Затем авгур приблизился к открытым носилкам, где сидела девушка, и проводил ее к каменному ложу в центре арены. Она также была нагая, а глаза ее закрывала плотная повязка. Это была стройная совсем юная девушка. Авгур развязал узел, и повязка упала с ее лица. Девушка испугалась, покраснела, огляделась вокруг и попыталась руками защититься от нескромных взоров. Юноши напряглись, увидев ее; по их глазам было заметно, как они рвутся в бой. Я же ничего не понимал и только изумлялся тому, сколь сильно бьется мое сердце: девушкой этой была Мисме!
Для совершения жертвоприношения ежегодно выбирали самую красивую и благородную этрусскую девушку. Это считалось величайшей честью. Но где они нашли Мисме, почему выбрали именно ее? Я терялся в догадках.
Стояла глубокая тишина, как того требовал обычай. Стыдливый жест Мисме, ее испуганное лицо вызвали у меня подозрение, что согласия участвовать в жертвоприношении она не давала. Но предназначенная в жертву должна была действовать добровольно, поэтому авгур принялся успокаивать Мисме, и в конце концов та гордо вскинула голову, вызывающе оглядела не сводящих с нее глаз юношей и позволила связать себе руки шерстяным священным поясом.
Я сдерживался из последних сил; меня затопило глубочайшее отчаяние, я попытался было уйти. Однако тут я заметил, как изучающе посматривают в мою сторону лукумоны — на их лицах читался явный интерес. Точно так же они смотрели и на Мисме. И тогда я понял, что подвергаюсь очередному испытанию. Очевидно, они полагали, что Мисме — моя дочь, и хотели проверить, смогу ли я пожертвовать собственным ребенком ради соблюдения священного этрусского обычая и доказать, что я — истинный лукумон.
Я не знал, как именно совершается жертвоприношение, но понимал, что каменное ложе посередине арены — это жертвенный алтарь и что юноши станут сражаться друг с другом на мечах. Позже я понял, что тому, кого ранят, но кто сумеет покинуть пределы арены на своих ногах, сохраняют жизнь. Еще я узнал, что если тяжелораненый атлет упадет наземь, но не выпустит меч, то авгур может поднять свой священный посох в его защиту.
Вдруг я почувствовал на себе ясный взгляд Мисме. Она радостно улыбалась мне. И я тут же вспомнил Арсиною. Но красотой Мисме матери уступала — ее стройная фигурка все еще была девичьей и неразвитой. Впрочем, груди ее были круглыми и с розовыми сосками, волосы шелковистыми и вьющимися, ноги длинными и хорошей формы, а бедра — соблазнительными. Теперь она держалась спокойно, нисколько не смущаясь. Наоборот, по сиянию ее глаз я догадался, что она отлично понимала, как вожделеют ее эти двенадцать юношей.
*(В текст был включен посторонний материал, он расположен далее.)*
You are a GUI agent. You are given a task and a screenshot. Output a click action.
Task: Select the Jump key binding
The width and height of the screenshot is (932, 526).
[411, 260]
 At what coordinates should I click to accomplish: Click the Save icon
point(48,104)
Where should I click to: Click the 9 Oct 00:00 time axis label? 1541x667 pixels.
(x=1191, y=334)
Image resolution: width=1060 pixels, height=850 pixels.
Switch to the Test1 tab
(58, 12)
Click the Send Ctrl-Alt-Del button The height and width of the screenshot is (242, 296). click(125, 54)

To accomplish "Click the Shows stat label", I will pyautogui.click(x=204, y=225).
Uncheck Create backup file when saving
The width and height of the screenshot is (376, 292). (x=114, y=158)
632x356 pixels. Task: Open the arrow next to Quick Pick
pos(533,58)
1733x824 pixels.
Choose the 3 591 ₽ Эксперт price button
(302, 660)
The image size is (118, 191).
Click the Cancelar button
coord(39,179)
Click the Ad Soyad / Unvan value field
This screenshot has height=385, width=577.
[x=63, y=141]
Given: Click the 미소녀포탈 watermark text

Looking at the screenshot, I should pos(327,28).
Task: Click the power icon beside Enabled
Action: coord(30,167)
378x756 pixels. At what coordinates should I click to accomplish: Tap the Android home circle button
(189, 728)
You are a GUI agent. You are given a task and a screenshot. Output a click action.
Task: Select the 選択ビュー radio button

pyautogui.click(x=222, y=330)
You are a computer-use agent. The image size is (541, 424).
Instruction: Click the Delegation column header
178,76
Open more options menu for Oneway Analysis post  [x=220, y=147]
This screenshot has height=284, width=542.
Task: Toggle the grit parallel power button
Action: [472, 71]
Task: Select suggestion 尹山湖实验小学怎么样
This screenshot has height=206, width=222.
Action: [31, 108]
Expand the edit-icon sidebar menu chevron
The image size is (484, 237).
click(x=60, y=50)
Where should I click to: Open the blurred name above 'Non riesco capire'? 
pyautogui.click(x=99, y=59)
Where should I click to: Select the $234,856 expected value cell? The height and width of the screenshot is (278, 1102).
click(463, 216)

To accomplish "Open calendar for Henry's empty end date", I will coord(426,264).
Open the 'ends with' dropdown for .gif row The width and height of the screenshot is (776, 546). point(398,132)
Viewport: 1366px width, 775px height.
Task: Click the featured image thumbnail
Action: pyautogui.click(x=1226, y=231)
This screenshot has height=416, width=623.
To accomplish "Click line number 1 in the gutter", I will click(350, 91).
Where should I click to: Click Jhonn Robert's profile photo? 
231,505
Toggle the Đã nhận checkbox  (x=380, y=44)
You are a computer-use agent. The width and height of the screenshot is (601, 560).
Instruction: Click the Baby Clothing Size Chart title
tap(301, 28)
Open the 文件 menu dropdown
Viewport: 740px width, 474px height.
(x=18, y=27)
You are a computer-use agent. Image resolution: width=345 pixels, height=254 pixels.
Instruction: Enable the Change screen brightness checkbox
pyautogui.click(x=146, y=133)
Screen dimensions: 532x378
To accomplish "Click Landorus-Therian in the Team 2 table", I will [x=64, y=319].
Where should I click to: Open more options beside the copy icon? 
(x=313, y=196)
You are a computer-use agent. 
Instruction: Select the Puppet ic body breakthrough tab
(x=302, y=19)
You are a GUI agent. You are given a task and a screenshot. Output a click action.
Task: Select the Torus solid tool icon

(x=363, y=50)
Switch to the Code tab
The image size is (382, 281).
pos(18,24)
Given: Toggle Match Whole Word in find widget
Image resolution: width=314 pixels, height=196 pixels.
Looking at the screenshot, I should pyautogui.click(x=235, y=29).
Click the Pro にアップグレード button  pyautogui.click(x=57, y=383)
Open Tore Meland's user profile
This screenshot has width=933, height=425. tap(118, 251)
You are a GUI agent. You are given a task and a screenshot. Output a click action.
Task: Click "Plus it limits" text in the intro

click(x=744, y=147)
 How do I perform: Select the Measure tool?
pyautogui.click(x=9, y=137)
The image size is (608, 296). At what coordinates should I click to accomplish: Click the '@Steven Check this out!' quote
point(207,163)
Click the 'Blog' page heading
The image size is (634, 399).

Нет, за Мисме мне нечего волноваться. Она была дочерью своей матери и знала, в какую игру собирается играть. Я с облегчением перевел дух. Неважно, как она попала к этрускам, но на состязаниях она была по доброй воле. За те несколько лет, что мы не виделись, Мисме похорошела, и я гордился ею. Вдруг я встретился глазами с Ларсом Арнтом, который сидел на священном камне Тарквиний. Он то и дело поглядывал на Мисме с таким же восхищением, как и юноши. Посмотрев на меня, он прищурился, как будто желая спросить о чем-то. Не задумываясь, я решительно кивнул.
Ларc Арнт немедленно встал, расстегнул свой плащ и набросил его на плечи тарквинского юноши-борца. Потом он стащил через голову хитон, снял все украшения и браслеты и положил все это на землю, освободился он также и от золотого перстня на большом пальце. Как ни в чем не бывало он взял у юноши меч и щит, занял его место, а ему приказал сесть на священный валун. Тем самым он оказал молодому человеку огромную честь, так что вряд ли юный житель Тарквиний расстроился из-за своего отстранения от состязаний.
Авгур обвел взглядом собравшихся, как бы спрашивая, не возражает ли кто-нибудь против замены борцов, а потом дотронулся посохом до плеча Ларса Арнта, выражая таким образом свое согласие. Ларc Арнт не был таким же загорелым, как юноша; кожа у него была белая и нежная. Гибкий и мускулистый, он выглядел ничуть не старше других атлетов. Полуоткрыв от нетерпения рот, он смотрел на Мисме, а та отвечала ему взглядом, полным любопытства и изумления. На ее живом лице было написано, что ее тщеславию очень льстит внимание одного из богатейших и влиятельнейших тирренов, который намерен рисковать жизнью, чтобы освободить ее и завладеть ею.
Мне же ничего другого не оставалось, как спокойно улыбаться.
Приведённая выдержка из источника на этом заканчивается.